As the saying goes, there are no guarantees in life, and it can happen that the trustor—person establishing the trust—becomes incapacitated or dies before completing the process of transferring assets into the trust. In California, this is where the Heggstad Petition comes in handy, as Absolute Trust Counsel explains:


Heggstad petitions are named after the California court case, Estate of Heggstad. Mr. Heggstad created a living trust and identified the assets he wanted in the trust by filling out a schedule of assets attached to his trust. Unfortunately, Mr. Heggstad died before he could retitle those assets into the name of his trust. Wanting to avoid a full probate of his estate, his family petitioned the court, arguing that because he filled out the schedule of assets with his trust, Mr. Heggstad intended for those assets to be included in his trust. The court agreed and ruled that the assets listed on a schedule attached to a trust was sufficient evidence of intent to include those assets in the trust. This case paved the way for a regularly used petition to the court, called a Heggstad petition.

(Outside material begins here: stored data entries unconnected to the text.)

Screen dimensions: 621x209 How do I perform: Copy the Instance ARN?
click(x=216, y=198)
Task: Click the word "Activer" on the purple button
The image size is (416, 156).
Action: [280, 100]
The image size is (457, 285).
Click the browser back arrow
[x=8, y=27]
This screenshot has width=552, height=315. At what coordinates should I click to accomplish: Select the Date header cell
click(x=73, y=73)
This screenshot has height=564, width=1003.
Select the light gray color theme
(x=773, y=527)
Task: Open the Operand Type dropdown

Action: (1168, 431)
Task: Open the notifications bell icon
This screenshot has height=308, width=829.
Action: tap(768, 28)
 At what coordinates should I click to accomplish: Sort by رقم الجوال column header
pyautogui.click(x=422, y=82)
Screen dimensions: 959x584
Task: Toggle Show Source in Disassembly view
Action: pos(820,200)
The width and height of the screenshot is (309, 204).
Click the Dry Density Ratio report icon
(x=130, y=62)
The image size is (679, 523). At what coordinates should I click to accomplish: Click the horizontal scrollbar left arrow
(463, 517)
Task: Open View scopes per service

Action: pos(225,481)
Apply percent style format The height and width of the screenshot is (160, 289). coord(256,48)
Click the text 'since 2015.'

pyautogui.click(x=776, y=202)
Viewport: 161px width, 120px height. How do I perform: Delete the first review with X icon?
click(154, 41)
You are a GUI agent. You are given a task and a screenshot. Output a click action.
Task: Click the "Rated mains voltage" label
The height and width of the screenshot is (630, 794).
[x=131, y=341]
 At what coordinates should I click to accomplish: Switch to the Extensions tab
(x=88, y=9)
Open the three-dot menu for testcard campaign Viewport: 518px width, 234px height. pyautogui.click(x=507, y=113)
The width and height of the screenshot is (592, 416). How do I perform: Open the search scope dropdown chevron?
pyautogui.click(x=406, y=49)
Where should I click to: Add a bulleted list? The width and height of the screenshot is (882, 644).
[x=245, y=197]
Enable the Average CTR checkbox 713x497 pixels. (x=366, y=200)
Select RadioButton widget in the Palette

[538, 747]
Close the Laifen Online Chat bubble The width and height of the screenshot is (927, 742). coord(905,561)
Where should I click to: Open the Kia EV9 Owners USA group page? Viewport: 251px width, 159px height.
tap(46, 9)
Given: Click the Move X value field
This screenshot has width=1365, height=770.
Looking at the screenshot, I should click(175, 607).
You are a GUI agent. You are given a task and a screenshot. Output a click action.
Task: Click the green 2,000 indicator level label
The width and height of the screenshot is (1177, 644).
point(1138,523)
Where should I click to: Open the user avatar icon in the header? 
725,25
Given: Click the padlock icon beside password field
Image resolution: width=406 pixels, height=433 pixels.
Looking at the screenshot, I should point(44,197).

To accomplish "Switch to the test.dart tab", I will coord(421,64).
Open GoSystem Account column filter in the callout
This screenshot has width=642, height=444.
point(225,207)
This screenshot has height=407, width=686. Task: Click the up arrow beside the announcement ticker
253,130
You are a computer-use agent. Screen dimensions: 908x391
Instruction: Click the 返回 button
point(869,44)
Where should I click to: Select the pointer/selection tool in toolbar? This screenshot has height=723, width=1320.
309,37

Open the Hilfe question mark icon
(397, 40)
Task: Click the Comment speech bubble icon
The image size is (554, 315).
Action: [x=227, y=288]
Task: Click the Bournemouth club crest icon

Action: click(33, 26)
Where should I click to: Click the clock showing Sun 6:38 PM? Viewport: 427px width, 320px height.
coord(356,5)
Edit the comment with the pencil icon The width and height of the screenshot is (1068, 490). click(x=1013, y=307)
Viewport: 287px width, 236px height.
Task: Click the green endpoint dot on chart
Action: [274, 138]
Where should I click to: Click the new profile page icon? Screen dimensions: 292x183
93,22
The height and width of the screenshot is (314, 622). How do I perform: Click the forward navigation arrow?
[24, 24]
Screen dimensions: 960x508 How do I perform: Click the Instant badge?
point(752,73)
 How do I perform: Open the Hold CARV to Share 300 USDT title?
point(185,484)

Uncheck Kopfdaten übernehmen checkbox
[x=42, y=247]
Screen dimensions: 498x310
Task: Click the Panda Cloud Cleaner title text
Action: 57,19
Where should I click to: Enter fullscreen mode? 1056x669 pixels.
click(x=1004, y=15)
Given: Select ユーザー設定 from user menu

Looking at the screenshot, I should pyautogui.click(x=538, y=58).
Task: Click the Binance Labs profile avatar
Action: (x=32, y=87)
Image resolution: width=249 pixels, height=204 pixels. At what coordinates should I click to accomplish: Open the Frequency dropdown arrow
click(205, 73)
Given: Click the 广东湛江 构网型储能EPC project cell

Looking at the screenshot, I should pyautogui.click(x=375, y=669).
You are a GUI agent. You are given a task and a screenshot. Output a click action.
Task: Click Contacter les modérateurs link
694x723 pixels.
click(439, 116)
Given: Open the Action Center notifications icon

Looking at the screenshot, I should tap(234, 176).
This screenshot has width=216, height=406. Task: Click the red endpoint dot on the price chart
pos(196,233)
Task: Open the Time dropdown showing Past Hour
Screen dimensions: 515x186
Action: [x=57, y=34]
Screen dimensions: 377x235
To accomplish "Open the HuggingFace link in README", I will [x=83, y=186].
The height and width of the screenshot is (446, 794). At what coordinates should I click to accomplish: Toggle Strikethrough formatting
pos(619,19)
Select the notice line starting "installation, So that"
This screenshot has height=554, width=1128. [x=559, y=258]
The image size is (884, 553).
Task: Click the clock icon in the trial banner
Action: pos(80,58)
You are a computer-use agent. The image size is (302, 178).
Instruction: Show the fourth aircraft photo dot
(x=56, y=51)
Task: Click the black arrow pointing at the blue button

Seeing Intentions Through: Trustees

When working with a lawyer to establish a trust, it’s important to incorporate as much detail as possible about its purpose and terms into the trust agreement—as well as to detail the assets to be placed in it. Additionally, be diligent about selecting and preparing a trustee to administer the trust. You can learn more about the essential duties of trustees right here.  It’s helpful to know that trustees have a fiduciary responsibility to exercise reasonable care and skill in managing the assets of the trust. Accordingly, the trust agreement may require a trustee bond, which is a specific type of fiduciary bond that protects the interests of the trust and its beneficiaries in accordance with applicable state law. Trustee bonds can be obtained quickly and easily—in just a few clicks—from Colonial Surety.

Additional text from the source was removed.